Usa 2012, Obama e la Buffett Rule – di Emanuela Medoro

Riporto da Wikipedia la biografia del mega miliardario americano Warren Edward Buffett: nato a Omaha nel 1930, è imprenditore ed economista. Nel 2007 e nel 2008, secondo la rivista Forbes è stato l’uomo più ricco del mondo, mentre nel 2011, con un patrimonio stimato di 47 miliardi di dollari sarebbe il terzo uomo più ricco del mondo. Si laureò in Business Administration a Columbia Business School. Fin da giovanissimo si dedicò ad investimenti azionari, leggenda vuole che abbia investito i suoi risparmi già a 11 anni e che a 14 anni comprò un appezzamento di terreno  che affittava a pastori locali. Durante il periodo universitario cominciò a gestire il patrimonio di amici e parenti fondando la Buffett Partnership, un fondo d’investimento, per cui applica la strategia di investimento detta Value investing, cioè la ricerca di titoli sottovalutati da comprare e tenere per lunghissimi periodi.

In tempi recenti W. Buffett ha annunciato un piano per dare la sua fortuna in beneficenza, è diventato cioè uno dei leader del filantrocapitalismo. Ricordo che una delle regole più antiche del capitalismo americano  è proprio quella secondo cui il capitalista che ha avuto molto ha il dovere  di restituire alla società in proporzione di quanto ha avuto. Da qui il prosperare di fondazioni, giornali, scuole e ospedali privati etc.  che operano con il criterio dell’efficienza,  del “numero uno” nel proprio campo.  

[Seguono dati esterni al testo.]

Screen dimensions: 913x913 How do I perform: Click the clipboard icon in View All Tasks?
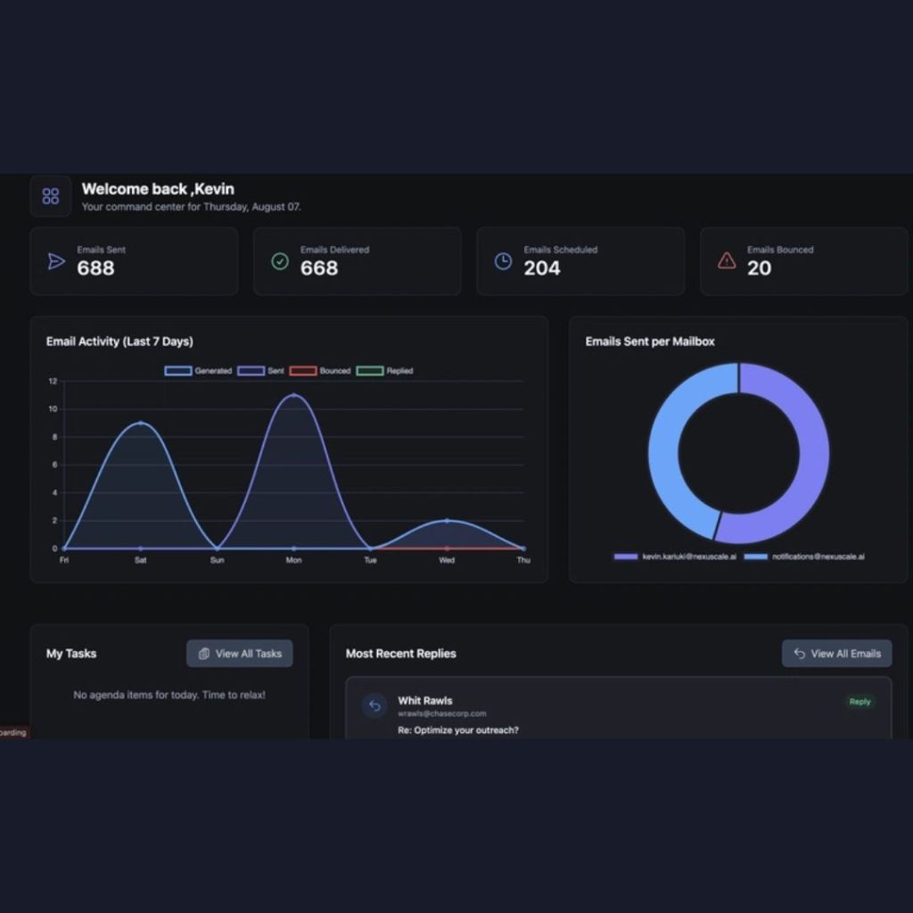coord(204,654)
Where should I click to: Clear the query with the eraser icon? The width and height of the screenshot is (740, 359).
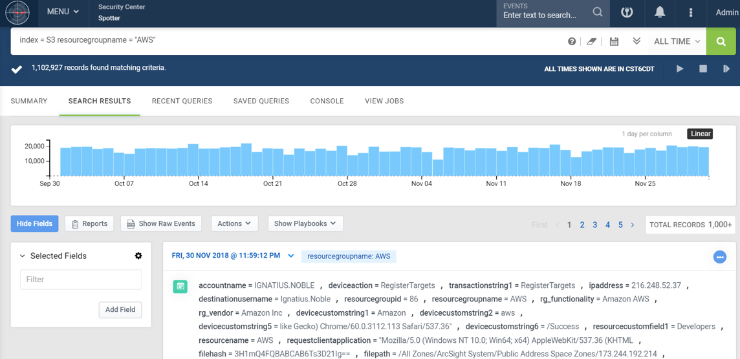591,41
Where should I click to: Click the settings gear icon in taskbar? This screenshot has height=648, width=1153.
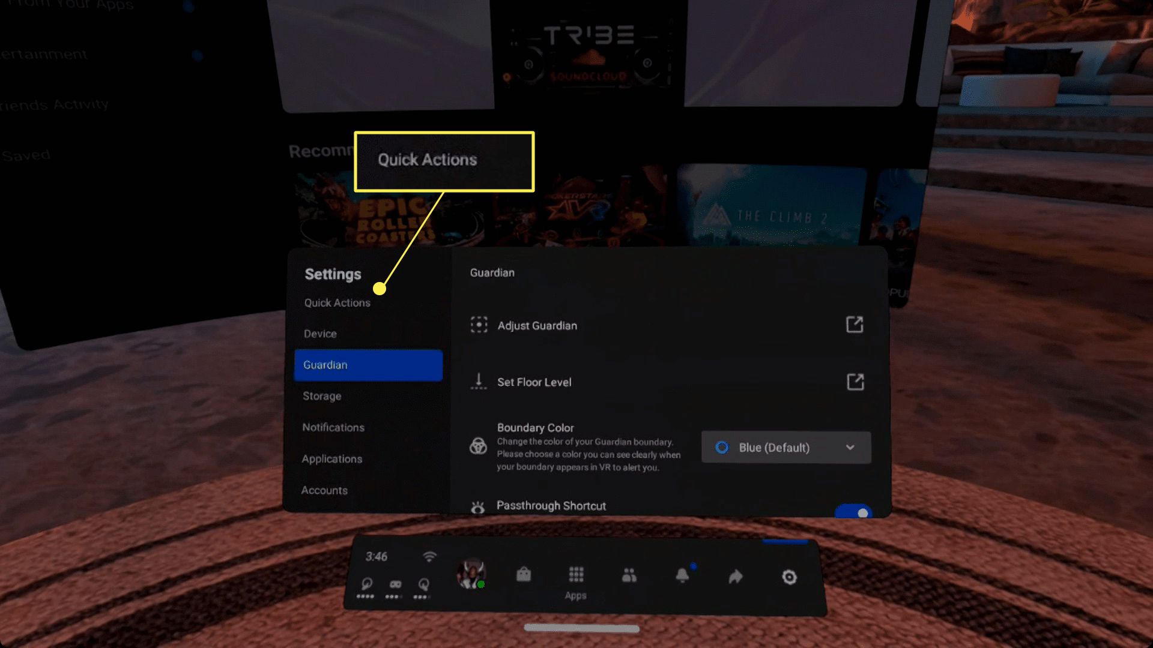point(790,577)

Il 9 aprile 2012 Jim Messina, il dirigente della campagna Obama for America, ha inviato una lettera circolare a proposito del tentativo del presidente di far passare al Congresso un disegno di legge intitolato Buffett Rule, la regola di Buffett, che parte da  una elementare osservazione dello stesso W. Buffett. Egli dice che paga meno tasse della sua segretaria, infatti oggi milionari e miliardari hanno le aliquote fiscali più basse degli ultimi cinquant’anni. La Buffet Rule proposta dal Presidente ridurrebbe la differenza consentendo di finanziare istruzione e ricerche sulle energie pulite,  creando così nuovi posti di lavoro  che consentirebbero la crescita dell’economia.     

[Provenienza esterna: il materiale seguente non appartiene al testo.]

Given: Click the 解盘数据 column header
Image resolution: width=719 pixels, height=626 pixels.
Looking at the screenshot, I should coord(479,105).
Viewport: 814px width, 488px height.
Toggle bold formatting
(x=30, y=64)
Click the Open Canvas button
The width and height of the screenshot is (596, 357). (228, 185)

Intanto in casa repubblicana Nick Santorum si ritira dalla corsa per la  candidatura per le prossime elezioni presidenziali e diventa certa la nomina di Mitt Romney, banchiere miliardario, mormone. La sua candidatura si è consolidata nonostante le feroci accuse ricevute dagli altri membri del GOP durante la prima fase delle primarie. Jim Messina, nel suo comunicato sulla Buffet Rule, a proposito di Mitt Romney sostiene che egli vuole mantenere particolari pieghe della legislazione fiscale corrente che aiutano gli americani ricchi come lui ad evitare di pagare la giusta parte, e che egli vuole concedere loro (shower them) più facilitazioni fiscali  di quelle concesse alle classi medie ed agli anziani.